How has your organization exchanged and collaborated on documents during the past couple of months? OBC has found that organizations that have traditionally collaborated with a Windows File Share have either struggled with VPN based access back to the share or have rapidly adopted a new file sharing tool. OBC’s recommendation is that any new tools; Dropbox, OneDrive, Teams, Box, etc. be reviewed for authentication, security capabilities, and current configuration. This is also a great time to audit file permissions, inheritance, and user access. Several organizations haven’t migrated to Enterprise Sync and Share or Cloud File sharing technologies or have only done so out of necessity. This is the time to consider how your organization will collaborate moving forward in a secure and controlled manner.

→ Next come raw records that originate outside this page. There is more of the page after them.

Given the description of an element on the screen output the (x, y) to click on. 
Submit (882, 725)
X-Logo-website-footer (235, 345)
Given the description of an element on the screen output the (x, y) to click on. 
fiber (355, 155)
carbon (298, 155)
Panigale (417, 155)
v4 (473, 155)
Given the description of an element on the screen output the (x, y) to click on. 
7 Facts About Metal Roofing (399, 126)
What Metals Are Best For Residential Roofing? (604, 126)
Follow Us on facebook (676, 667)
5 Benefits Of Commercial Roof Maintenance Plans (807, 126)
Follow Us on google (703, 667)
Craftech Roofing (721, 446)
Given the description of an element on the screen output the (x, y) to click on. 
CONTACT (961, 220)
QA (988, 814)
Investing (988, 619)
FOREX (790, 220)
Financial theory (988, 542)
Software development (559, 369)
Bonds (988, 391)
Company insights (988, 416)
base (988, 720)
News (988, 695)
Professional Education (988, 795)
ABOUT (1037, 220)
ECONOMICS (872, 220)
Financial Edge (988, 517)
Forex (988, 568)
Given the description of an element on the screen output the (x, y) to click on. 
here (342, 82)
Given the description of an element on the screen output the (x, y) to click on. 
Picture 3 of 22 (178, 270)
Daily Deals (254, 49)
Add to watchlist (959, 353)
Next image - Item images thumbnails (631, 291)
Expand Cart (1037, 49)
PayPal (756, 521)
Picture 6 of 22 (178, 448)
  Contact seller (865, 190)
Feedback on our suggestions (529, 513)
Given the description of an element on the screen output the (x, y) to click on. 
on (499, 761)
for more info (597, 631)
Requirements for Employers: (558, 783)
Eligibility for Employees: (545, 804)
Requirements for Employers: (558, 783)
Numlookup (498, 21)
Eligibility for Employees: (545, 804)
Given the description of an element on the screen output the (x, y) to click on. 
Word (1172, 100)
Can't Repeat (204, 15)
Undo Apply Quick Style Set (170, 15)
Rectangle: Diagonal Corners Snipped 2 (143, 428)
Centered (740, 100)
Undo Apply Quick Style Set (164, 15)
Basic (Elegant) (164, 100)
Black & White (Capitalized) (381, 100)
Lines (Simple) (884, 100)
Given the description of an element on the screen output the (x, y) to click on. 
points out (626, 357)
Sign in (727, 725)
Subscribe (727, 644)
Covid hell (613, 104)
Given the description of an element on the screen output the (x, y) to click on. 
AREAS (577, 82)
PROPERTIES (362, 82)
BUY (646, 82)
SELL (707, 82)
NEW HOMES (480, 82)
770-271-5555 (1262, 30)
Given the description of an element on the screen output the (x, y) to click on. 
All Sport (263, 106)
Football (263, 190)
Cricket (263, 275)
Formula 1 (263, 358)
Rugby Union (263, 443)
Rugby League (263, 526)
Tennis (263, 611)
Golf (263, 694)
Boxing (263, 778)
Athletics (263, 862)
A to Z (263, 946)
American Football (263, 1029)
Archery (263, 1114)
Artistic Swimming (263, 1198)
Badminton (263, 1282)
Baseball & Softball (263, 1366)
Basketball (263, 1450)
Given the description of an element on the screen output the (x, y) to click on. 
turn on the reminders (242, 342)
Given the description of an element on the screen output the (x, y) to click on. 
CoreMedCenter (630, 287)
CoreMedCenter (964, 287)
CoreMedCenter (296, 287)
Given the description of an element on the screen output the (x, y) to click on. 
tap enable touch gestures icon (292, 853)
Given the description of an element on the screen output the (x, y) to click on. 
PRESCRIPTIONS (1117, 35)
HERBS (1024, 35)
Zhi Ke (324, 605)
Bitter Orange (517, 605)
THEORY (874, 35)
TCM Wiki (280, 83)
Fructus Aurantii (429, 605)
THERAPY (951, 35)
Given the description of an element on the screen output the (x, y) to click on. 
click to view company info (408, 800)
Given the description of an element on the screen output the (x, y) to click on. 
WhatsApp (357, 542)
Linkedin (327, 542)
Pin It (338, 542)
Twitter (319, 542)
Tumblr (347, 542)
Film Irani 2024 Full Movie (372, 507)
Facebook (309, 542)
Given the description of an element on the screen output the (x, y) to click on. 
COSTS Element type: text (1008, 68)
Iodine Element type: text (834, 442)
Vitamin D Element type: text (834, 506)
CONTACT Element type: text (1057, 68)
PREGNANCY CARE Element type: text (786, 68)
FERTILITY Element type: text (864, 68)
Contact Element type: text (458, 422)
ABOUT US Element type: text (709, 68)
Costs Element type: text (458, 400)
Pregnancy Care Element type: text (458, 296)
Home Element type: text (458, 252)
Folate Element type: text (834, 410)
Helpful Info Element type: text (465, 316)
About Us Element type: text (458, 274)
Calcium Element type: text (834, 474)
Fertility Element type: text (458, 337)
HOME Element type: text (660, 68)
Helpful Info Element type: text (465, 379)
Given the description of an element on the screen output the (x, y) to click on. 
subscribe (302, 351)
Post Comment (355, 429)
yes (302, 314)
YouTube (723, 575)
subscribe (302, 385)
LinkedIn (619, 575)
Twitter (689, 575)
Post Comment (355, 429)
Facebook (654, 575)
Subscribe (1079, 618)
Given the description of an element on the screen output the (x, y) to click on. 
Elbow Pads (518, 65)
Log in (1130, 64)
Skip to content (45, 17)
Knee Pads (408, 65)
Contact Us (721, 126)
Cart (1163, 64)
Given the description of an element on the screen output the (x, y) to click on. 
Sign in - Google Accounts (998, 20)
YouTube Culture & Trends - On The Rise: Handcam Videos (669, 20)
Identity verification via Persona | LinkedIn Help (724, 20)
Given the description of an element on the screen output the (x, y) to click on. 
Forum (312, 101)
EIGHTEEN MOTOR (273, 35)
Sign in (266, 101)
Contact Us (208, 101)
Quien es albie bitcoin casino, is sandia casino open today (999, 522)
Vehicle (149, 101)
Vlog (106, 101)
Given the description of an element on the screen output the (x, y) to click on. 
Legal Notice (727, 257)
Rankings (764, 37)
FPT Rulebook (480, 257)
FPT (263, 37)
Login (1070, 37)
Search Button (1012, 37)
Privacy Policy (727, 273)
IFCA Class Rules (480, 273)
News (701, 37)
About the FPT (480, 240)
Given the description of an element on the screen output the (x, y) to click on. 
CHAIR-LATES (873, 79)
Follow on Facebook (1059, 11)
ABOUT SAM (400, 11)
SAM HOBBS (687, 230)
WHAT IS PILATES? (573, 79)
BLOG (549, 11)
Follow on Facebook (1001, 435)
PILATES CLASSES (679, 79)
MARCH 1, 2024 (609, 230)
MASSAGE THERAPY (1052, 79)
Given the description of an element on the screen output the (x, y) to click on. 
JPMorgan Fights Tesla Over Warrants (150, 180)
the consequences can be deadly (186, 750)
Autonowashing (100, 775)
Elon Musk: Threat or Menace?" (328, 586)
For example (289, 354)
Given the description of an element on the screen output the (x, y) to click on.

How has your organization accessed legacy or internal applications during the past couple of months? If you have local network access these days, you must be very essential indeed, and an outlier in your organization. Has there been a bottleneck created due to WFH? If so, you might want to rethink VDI or Virtual Desktops. The VDI train has been rolling for several years now. However, with the impact of COVID, WFH, and new technologies (WVD) by Microsoft, VDI is starting to gain momentum. Microsoft WVD is a shared Windows 10 environment that is secured, scalable, and fairly cost effective. Depending on configuration and use, the cost is $10 /per user per month. $600 over a 5-year period might not seem cost effective, but when tied to BYOD policy or lightweight endpoints (thin-terminals or Chromebooks) it becomes a far more secure, manageable, and cost-effective option. For organizations that are considering BYOD or been forced to adopt BYOD during COVID, WVD or VDI have been desirable options to provide applications, data, and access in a secured manner.
Do you have the same visibility of your users and environment now as you did a few months prior? OBC’s has found that 50% of organizations’ workloads/servers are used for internal operations, not serving up applications and data. What OBC has also found in the past few months is that many of these internal operation workloads are losing functionality as users have migrated away from the core. As we pivot our IT strategies now, we need to re-evaluate these tools and platforms to manage this newly distributed network. We need to change from being “busy solving the symptoms, and not solving the problems” to having the visibility and resources to identify problems and solve them. Our recommendation is to research Cloud-based/SaaS based tools that can scale and monitor your whole ecosystem.
One final tip, Don't be scared! It's a brave new world, for sure, yet one of great possibilities. It's essential we don't write our new IT strategy with the same old pen.